_Exercise aim_
Your response should be the complete listing, returned exactly as written.

- Opening Delimiter -

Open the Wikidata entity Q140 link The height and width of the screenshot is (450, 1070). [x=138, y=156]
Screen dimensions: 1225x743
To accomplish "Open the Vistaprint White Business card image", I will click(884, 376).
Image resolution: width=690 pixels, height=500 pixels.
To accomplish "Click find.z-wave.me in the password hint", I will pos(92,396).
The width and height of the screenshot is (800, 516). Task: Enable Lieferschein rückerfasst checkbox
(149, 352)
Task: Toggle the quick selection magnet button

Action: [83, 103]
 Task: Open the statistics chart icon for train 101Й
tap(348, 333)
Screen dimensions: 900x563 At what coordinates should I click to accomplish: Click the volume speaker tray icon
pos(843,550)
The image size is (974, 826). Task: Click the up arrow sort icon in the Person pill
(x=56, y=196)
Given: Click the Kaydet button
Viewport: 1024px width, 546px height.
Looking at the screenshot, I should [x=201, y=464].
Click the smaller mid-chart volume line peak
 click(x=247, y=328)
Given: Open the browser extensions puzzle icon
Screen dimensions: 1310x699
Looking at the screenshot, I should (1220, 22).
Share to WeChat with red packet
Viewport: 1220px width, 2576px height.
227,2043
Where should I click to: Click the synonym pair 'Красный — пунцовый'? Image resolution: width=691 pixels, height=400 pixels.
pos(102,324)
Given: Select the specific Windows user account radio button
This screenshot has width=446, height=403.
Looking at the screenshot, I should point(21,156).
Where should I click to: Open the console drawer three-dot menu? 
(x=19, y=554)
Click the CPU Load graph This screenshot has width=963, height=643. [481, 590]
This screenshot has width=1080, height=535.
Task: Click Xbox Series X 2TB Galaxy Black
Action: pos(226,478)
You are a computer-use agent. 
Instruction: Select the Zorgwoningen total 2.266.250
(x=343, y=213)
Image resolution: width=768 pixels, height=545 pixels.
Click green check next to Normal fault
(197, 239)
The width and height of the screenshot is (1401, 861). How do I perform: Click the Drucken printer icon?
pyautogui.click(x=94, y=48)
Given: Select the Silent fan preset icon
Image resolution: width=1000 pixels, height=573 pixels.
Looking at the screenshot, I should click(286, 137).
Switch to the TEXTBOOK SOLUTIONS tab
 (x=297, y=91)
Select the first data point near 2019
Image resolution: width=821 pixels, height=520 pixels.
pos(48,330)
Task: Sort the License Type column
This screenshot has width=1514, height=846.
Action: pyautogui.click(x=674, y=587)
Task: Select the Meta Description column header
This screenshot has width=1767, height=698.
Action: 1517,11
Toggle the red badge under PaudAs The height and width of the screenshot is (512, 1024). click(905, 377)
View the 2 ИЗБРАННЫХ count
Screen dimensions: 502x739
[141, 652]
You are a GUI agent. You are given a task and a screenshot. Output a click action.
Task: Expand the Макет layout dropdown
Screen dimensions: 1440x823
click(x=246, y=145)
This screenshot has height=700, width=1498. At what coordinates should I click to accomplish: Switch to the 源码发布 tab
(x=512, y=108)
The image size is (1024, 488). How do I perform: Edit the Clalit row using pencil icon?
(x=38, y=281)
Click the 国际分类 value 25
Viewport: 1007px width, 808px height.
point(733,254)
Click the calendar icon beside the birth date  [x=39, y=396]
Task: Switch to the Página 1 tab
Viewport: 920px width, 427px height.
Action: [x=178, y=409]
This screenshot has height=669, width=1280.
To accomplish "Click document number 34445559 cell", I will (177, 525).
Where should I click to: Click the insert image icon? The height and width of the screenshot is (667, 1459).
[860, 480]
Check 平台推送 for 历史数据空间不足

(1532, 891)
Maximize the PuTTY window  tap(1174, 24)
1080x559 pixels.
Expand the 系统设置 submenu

- Closing Delimiter -

_Written response_
Open the Wikidata entity Q140 link The height and width of the screenshot is (450, 1070). [x=138, y=156]
Screen dimensions: 1225x743
To accomplish "Open the Vistaprint White Business card image", I will click(884, 376).
Image resolution: width=690 pixels, height=500 pixels.
To accomplish "Click find.z-wave.me in the password hint", I will pos(92,396).
The width and height of the screenshot is (800, 516). Task: Enable Lieferschein rückerfasst checkbox
(149, 352)
Task: Toggle the quick selection magnet button

Action: [83, 103]
 Task: Open the statistics chart icon for train 101Й
tap(348, 333)
Screen dimensions: 900x563 At what coordinates should I click to accomplish: Click the volume speaker tray icon
pos(843,550)
The image size is (974, 826). Task: Click the up arrow sort icon in the Person pill
(x=56, y=196)
Given: Click the Kaydet button
Viewport: 1024px width, 546px height.
Looking at the screenshot, I should [x=201, y=464].
Click the smaller mid-chart volume line peak
 click(x=247, y=328)
Given: Open the browser extensions puzzle icon
Screen dimensions: 1310x699
Looking at the screenshot, I should (1220, 22).
Share to WeChat with red packet
Viewport: 1220px width, 2576px height.
227,2043
Where should I click to: Click the synonym pair 'Красный — пунцовый'? Image resolution: width=691 pixels, height=400 pixels.
pos(102,324)
Given: Select the specific Windows user account radio button
This screenshot has width=446, height=403.
Looking at the screenshot, I should point(21,156).
Where should I click to: Open the console drawer three-dot menu? 
(x=19, y=554)
Click the CPU Load graph This screenshot has width=963, height=643. [481, 590]
This screenshot has width=1080, height=535.
Task: Click Xbox Series X 2TB Galaxy Black
Action: pos(226,478)
You are a computer-use agent. 
Instruction: Select the Zorgwoningen total 2.266.250
(x=343, y=213)
Image resolution: width=768 pixels, height=545 pixels.
Click green check next to Normal fault
(197, 239)
The width and height of the screenshot is (1401, 861). How do I perform: Click the Drucken printer icon?
pyautogui.click(x=94, y=48)
Given: Select the Silent fan preset icon
Image resolution: width=1000 pixels, height=573 pixels.
Looking at the screenshot, I should click(286, 137).
Switch to the TEXTBOOK SOLUTIONS tab
 (x=297, y=91)
Select the first data point near 2019
Image resolution: width=821 pixels, height=520 pixels.
pos(48,330)
Task: Sort the License Type column
This screenshot has width=1514, height=846.
Action: pyautogui.click(x=674, y=587)
Task: Select the Meta Description column header
This screenshot has width=1767, height=698.
Action: 1517,11
Toggle the red badge under PaudAs The height and width of the screenshot is (512, 1024). click(905, 377)
View the 2 ИЗБРАННЫХ count
Screen dimensions: 502x739
[141, 652]
You are a GUI agent. You are given a task and a screenshot. Output a click action.
Task: Expand the Макет layout dropdown
Screen dimensions: 1440x823
click(x=246, y=145)
This screenshot has height=700, width=1498. At what coordinates should I click to accomplish: Switch to the 源码发布 tab
(x=512, y=108)
The image size is (1024, 488). How do I perform: Edit the Clalit row using pencil icon?
(x=38, y=281)
Click the 国际分类 value 25
Viewport: 1007px width, 808px height.
point(733,254)
Click the calendar icon beside the birth date  [x=39, y=396]
Task: Switch to the Página 1 tab
Viewport: 920px width, 427px height.
Action: [x=178, y=409]
This screenshot has height=669, width=1280.
To accomplish "Click document number 34445559 cell", I will (177, 525).
Where should I click to: Click the insert image icon? The height and width of the screenshot is (667, 1459).
[860, 480]
Check 平台推送 for 历史数据空间不足

(1532, 891)
Maximize the PuTTY window  tap(1174, 24)
1080x559 pixels.
Expand the 系统设置 submenu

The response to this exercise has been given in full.